Texto fornecido:
O MP sustenta que o surto de ‘legionella’ no concelho de Vila Franca de Xira foi causado pela “manifesta falta de cuidado” dos arguidos, que não cumpriram “um conjunto de regras e técnicas na conservação/manutenção” de uma das torres de refrigeração da ADP.

A ADP, a GE e os restantes sete arguidos estão acusados de um crime de infração de regras de construção, dano em instalações e perturbação de serviços. Os três responsáveis da ADP e os quatro funcionários da GE, Ricardo Lopes, Maria Viana, Liliana Correia e Nélio Moreira, respondem, ainda, cada um, por 20 crimes de ofensa à integridade física por negligência.

O MP relata que “todos os arguidos e cada um deles agiram com manifesta falta de cuidado, que o dever geral de previdência aconselha, porquanto omitiram ações importantes aquando da negociação, celebração e execução do contrato entre as sociedades arguidas ADP e GE”.

A procuradora do MP Helena Leitão concluiu que, caso as ações tivessem sido realizadas, “seriam determinantes para que o desenvolvimento microbiológico, nomeadamente da bactéria ‘legionella’, não tivesse ocorrido e propagado, por aerossolização, nos termos em que o foi”.

Secção de dados:
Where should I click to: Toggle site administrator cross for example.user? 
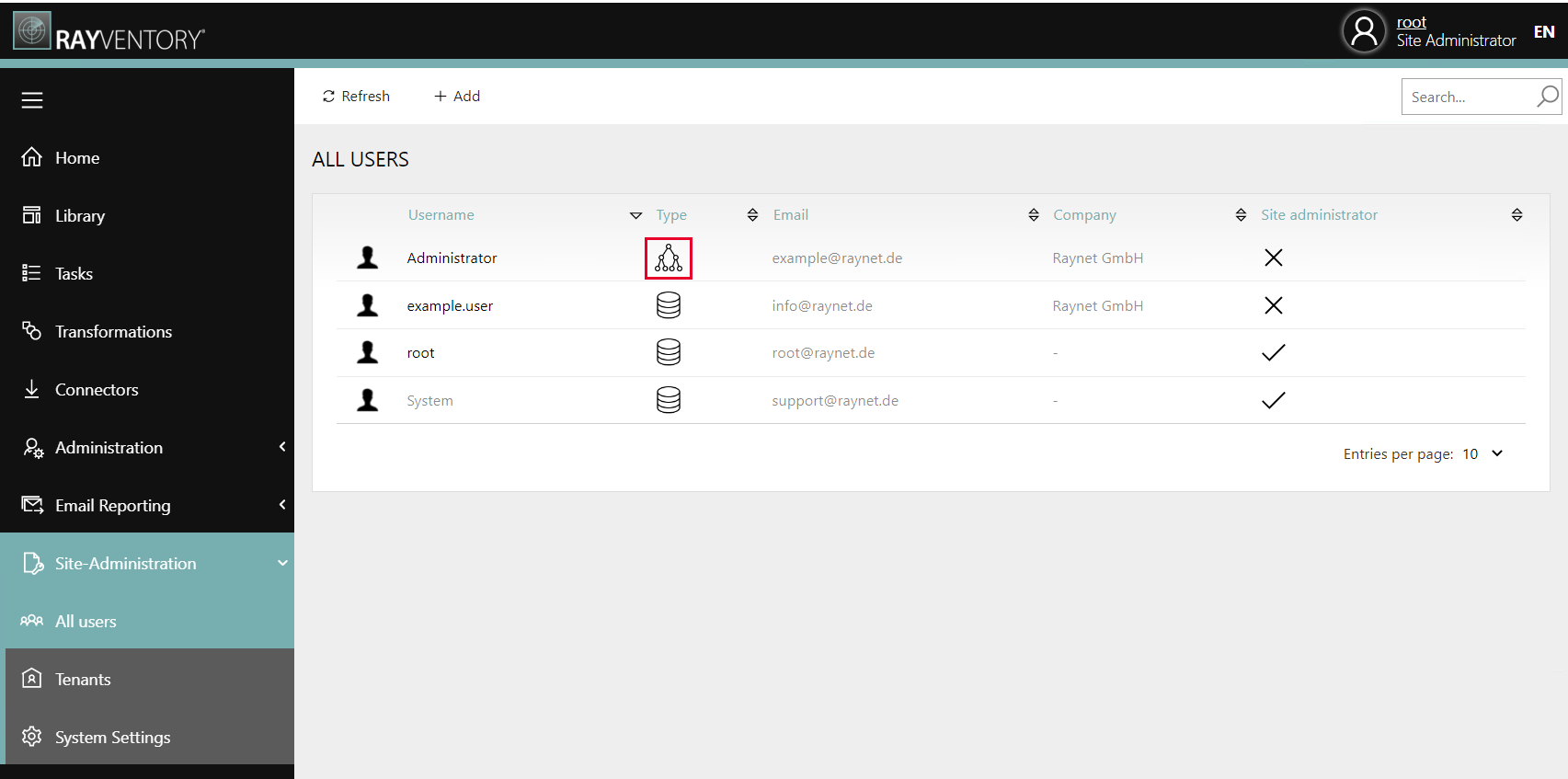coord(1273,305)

Tarefas a realizar:
- 1) Indique se cada afirmação está de acordo com o texto fornecido, respondendo sim ou não e citando as palavras do texto que o decidem: (a) cada um dos funcionários da GE responde por 20 crimes de ofensa à integridade física por negligência; (b) o surto ocorreu no concelho de Lisboa; (c) a procuradora do MP chama-se Helena Leitão.
- 2) Segundo o texto fornecido, em que instalação da ADP não foram cumpridas as regras de conservação e manutenção?
A listagem não tem qualquer papel no que aqui se pede.

Respostas a seguir:
- 1)
(a) Sim: "respondem, ainda, cada um, por 20 crimes de ofensa à integridade física por negligência".
(b) Não: "no concelho de Vila Franca de Xira".
(c) Sim: "A procuradora do MP Helena Leitão".

- 2) Numa das torres de refrigeração da ADP.